But on a more serious note, the real flaw we've noticed with the edges is responsiveness. Many applications flow the UI elements over the bend. Things like play control or settings controls are often located in corners, out of the way of the real content and it's these things that expose the slight weakness of this display setup: sometimes you need multiple taps to get a response.

Is that a critical failing? Not at all, but it's something to target to refine the experience of living with this phone when it's updated with the Samsung Galaxy S8.



It's a question we get asked a lot. With the prices falling, it's easy to say yes and we suspect that as soon as the Samsung Galaxy S8 launches, many will be faced with this decision.

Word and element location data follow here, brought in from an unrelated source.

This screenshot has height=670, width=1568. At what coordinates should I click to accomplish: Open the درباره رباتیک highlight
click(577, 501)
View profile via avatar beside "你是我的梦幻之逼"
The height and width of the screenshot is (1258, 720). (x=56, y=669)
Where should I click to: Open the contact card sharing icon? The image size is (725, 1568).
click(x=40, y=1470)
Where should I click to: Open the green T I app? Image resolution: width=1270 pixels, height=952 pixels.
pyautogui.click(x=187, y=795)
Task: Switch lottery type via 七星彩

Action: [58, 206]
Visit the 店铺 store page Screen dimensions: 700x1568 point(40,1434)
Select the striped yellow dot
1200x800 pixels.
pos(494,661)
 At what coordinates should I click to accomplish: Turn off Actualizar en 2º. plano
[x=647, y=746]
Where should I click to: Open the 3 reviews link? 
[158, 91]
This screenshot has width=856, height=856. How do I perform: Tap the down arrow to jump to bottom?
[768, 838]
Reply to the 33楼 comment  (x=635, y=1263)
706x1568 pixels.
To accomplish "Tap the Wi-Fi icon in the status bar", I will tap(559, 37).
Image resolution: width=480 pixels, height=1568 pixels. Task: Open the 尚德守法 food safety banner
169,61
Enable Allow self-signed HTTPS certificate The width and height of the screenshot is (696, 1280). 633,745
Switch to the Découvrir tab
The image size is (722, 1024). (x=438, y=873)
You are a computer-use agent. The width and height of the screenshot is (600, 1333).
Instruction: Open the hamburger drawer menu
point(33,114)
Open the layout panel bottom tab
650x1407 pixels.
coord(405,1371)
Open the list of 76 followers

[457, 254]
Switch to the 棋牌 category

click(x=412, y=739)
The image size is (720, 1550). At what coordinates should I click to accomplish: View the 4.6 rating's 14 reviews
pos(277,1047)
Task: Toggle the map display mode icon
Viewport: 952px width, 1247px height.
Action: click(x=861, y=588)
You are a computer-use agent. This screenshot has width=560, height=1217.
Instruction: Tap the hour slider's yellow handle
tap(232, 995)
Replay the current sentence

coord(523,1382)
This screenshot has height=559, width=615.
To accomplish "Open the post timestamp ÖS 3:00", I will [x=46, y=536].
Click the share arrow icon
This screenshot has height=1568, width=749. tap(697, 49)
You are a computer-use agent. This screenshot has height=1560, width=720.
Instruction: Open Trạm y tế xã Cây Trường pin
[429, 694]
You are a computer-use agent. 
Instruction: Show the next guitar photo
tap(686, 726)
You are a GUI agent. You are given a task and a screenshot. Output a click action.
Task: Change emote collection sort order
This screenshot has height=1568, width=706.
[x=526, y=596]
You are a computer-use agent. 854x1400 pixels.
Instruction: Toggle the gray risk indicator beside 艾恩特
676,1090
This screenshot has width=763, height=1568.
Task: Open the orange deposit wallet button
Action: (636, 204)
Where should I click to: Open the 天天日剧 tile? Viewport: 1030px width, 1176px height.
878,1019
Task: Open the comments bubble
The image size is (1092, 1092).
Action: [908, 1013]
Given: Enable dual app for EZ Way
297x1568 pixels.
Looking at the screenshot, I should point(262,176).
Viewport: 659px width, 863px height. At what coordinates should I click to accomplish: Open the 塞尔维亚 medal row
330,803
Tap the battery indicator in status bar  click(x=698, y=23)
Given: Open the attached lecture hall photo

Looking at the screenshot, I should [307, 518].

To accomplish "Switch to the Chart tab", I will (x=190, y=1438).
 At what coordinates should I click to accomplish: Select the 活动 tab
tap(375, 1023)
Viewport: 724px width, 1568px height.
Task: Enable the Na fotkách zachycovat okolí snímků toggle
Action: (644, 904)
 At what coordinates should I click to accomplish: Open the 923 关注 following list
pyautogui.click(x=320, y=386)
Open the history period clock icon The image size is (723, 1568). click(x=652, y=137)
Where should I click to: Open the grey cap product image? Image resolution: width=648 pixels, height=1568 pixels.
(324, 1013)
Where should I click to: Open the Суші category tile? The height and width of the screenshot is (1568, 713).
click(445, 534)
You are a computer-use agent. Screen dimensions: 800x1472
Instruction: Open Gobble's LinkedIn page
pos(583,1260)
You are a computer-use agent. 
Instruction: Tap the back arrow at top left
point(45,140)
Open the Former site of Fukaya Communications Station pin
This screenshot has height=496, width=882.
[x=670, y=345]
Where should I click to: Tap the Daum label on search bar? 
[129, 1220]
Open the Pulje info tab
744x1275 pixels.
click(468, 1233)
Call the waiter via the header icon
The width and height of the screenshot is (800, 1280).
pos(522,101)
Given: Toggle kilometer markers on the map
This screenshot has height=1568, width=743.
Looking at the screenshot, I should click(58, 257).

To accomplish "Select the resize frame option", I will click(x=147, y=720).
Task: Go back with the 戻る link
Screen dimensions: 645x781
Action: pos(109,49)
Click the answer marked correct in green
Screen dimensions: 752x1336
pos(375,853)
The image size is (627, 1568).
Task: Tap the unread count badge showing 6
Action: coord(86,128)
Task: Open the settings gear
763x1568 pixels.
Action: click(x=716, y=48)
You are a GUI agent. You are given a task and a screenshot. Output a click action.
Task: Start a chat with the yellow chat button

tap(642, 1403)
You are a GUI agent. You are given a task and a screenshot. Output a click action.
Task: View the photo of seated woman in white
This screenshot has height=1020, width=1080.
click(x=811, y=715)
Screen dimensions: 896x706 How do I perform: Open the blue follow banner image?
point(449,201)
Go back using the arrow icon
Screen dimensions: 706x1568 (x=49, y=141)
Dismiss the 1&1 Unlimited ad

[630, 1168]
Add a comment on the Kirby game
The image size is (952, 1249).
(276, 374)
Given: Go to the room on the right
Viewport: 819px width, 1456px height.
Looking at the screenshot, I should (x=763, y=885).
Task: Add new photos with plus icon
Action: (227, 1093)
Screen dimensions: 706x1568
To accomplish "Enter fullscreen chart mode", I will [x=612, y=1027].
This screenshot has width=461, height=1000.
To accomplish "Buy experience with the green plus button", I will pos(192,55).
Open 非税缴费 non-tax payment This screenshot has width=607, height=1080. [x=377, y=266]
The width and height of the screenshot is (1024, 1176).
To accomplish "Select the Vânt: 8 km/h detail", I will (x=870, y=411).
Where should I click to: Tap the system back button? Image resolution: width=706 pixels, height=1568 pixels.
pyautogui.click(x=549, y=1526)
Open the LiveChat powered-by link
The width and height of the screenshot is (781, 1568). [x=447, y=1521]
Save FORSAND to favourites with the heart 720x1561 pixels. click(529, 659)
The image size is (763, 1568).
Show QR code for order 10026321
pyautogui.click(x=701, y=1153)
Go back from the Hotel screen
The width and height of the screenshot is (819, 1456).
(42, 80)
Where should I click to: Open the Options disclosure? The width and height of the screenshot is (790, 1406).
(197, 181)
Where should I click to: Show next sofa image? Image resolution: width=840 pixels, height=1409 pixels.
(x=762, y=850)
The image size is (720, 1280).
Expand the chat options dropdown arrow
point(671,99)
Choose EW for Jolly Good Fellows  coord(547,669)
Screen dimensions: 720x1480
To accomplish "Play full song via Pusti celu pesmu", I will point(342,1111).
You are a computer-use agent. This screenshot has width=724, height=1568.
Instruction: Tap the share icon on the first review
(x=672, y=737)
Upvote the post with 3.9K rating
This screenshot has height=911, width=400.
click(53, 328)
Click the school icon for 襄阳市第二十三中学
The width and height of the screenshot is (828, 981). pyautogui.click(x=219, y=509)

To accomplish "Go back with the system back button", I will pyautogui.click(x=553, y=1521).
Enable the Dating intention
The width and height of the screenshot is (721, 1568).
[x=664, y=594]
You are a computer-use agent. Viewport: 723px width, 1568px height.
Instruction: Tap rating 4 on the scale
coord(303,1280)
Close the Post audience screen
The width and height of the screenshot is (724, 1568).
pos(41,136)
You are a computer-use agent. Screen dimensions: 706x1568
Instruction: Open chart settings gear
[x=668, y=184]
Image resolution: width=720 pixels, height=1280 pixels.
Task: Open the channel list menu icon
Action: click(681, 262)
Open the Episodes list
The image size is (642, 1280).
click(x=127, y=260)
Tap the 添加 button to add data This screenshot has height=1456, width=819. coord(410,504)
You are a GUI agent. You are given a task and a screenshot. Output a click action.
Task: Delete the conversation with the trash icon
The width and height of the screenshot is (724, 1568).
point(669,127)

The Samsung Galaxy S7 edge doesn't feel dated, the battery life is good - it could be better, but it's not the worst - the camera experience is one of the best and the updated software has not only brought the latest of Android (we're still waiting for Google Assistant mind you), but also a refresh to TouchWiz. 

In many ways, the Galaxy S7 edge takes some of the Note 7's interface goodness and puts it to use, maturing the visuals over this phone's original 2016 software.

With the Samsung Galaxy S8 due to be announced on 29 March 2017, it's worth holding on though. This will bring a small design change and certainly a more powerful phone, but you'd be best advised to wait and see what killer feature Samsung introduces and what happens to S7 edge prices.

We feel pretty confident, however, that the Samsung Galaxy S7 edge still has plenty of life left in it.